Did anyone else notice the couple sitting near the river (approximately 25 feet or so) to the left of the burned out bridge?
[Looks like three people. -tterrace.]
Looking at this one gets an idea of the mayhem and terror of a city in its death throes. Put this image with the many others taken of the industrial district and put them alongside those of Berlin or Dresden in 1945 and you can barely tell them apart. Although the occupation of Richmond was nowhere near as bad as was expected, the night the Confederate Army abandoned it held as much confusion and fear as any city in history left to hordes of invaders. Besides the columns of troops marching out, the streets were filled with half starved women and children looting government storehouses, unemployed prostitutes (at least temporarily), street urchins, deserters and gangs of released prisoners from the penitentiary stealing from everybody and drinking from the street gutters the whiskey poured out by the provost guards. During all this, munitions dumps were exploding and raining shrapnel all over the place. Several accounts from soldiers leaving the city recall the sight of the burning city and one described it as being "at once, both terrible and sublime". Another compared it to Dante's Inferno. By the grace of God, the yankee "hordes" were not as bad as feared and order was quickly brought to the city. But we have to remember that on that night, the citizens and soldiers (many of whom left loved ones behind) didn't know that. They didn't know that a day later Lincoln would tell the general commanding the occupying troops to "...let them up easy, General, let them up easy."

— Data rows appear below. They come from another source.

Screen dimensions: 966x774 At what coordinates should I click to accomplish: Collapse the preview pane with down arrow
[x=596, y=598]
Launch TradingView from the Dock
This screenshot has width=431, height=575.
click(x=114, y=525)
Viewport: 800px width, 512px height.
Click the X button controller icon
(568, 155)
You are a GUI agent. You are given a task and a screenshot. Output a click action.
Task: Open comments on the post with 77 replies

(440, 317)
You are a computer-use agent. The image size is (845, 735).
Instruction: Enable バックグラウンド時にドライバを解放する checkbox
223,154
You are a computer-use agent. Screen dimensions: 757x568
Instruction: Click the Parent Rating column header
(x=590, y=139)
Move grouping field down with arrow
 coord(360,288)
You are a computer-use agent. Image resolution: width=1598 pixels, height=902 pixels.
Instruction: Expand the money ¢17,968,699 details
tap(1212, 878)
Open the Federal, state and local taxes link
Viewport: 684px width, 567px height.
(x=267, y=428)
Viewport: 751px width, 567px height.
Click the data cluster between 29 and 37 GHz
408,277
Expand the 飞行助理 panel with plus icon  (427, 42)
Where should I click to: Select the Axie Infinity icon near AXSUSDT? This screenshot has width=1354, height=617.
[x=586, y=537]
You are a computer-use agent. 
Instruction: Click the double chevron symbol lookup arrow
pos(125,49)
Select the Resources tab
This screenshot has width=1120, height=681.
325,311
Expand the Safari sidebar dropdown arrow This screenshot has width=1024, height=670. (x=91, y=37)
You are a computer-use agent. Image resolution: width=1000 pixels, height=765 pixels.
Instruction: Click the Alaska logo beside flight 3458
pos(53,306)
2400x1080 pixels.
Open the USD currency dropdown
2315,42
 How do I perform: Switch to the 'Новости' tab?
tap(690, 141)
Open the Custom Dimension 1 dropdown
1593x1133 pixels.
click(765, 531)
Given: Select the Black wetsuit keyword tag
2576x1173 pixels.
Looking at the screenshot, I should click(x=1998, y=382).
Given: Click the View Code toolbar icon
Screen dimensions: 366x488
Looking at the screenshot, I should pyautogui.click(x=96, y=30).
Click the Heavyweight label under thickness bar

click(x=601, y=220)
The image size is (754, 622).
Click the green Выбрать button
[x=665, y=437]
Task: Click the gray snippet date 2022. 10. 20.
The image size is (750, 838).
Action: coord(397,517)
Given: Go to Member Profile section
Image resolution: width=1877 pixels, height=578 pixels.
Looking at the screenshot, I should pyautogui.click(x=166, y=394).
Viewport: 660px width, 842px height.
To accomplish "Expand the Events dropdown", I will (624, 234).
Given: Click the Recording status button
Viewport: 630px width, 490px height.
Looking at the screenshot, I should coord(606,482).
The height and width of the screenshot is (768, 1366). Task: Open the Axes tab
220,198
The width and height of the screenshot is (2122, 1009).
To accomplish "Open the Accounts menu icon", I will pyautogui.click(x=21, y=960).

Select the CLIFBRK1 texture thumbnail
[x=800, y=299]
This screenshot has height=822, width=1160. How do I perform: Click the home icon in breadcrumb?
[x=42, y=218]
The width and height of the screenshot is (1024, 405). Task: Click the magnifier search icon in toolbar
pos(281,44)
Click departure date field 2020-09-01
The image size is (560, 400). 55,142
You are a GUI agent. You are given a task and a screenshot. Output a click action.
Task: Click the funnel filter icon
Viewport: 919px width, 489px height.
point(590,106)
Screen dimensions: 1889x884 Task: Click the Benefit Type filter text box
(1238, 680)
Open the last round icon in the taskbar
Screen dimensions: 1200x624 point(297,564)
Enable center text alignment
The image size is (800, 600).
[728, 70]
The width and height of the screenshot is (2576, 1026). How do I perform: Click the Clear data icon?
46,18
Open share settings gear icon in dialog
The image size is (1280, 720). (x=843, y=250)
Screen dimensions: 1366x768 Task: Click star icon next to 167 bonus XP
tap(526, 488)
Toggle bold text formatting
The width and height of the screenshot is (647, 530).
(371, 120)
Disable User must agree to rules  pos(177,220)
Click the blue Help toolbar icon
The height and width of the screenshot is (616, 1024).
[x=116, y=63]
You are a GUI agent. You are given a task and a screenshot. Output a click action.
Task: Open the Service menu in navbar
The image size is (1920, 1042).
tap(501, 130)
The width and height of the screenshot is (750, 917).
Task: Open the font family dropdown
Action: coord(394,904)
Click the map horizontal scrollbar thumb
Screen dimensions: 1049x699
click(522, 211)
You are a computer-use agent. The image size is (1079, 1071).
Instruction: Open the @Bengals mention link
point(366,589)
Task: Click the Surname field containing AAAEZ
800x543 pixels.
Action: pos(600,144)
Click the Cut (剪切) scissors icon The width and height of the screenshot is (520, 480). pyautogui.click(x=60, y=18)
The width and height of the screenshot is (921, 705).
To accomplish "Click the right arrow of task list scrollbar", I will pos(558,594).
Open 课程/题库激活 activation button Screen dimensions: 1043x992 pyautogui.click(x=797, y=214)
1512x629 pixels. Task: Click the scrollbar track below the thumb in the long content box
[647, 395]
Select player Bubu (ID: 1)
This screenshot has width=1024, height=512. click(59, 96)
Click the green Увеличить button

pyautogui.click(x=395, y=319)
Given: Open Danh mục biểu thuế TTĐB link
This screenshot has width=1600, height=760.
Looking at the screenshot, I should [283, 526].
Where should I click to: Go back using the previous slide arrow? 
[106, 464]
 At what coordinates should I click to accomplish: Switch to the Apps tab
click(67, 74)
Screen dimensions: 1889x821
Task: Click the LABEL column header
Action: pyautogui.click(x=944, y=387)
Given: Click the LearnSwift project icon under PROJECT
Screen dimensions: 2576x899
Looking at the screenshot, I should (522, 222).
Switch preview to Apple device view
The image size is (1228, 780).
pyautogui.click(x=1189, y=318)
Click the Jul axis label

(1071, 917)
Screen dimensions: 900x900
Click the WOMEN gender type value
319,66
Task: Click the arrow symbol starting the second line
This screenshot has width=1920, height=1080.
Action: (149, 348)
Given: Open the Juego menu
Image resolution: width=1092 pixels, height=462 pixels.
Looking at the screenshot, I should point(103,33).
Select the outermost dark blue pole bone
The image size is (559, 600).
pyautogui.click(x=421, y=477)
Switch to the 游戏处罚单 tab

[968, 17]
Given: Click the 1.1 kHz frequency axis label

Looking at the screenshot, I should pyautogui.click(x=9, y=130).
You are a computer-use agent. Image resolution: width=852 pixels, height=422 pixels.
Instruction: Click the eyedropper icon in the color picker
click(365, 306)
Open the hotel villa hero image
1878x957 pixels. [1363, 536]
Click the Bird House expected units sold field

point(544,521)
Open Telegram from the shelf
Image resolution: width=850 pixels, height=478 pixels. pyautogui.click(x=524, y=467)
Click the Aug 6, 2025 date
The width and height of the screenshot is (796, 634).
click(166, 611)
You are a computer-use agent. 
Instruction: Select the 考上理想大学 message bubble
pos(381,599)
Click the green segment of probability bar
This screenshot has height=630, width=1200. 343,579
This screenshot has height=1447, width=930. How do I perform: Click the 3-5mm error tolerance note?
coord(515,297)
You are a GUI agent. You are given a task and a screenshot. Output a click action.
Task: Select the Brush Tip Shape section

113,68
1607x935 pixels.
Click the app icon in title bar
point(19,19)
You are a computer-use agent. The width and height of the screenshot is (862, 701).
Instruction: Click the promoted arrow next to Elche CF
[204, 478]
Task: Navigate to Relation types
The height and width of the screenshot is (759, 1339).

Well built, main arterial bridge support, I'm surprised it was never rebuilt for rail use.
here is the Richmond & Petersburg. The brick structure the left is presumably the burned-out paper mill; to the right and behind the photographer was the railroad depot. This is less than a half-mile from the (then and now) State Capitol, but a bit farther because of the need to find a bridge across the James River and Kanawha Canal, that passed between.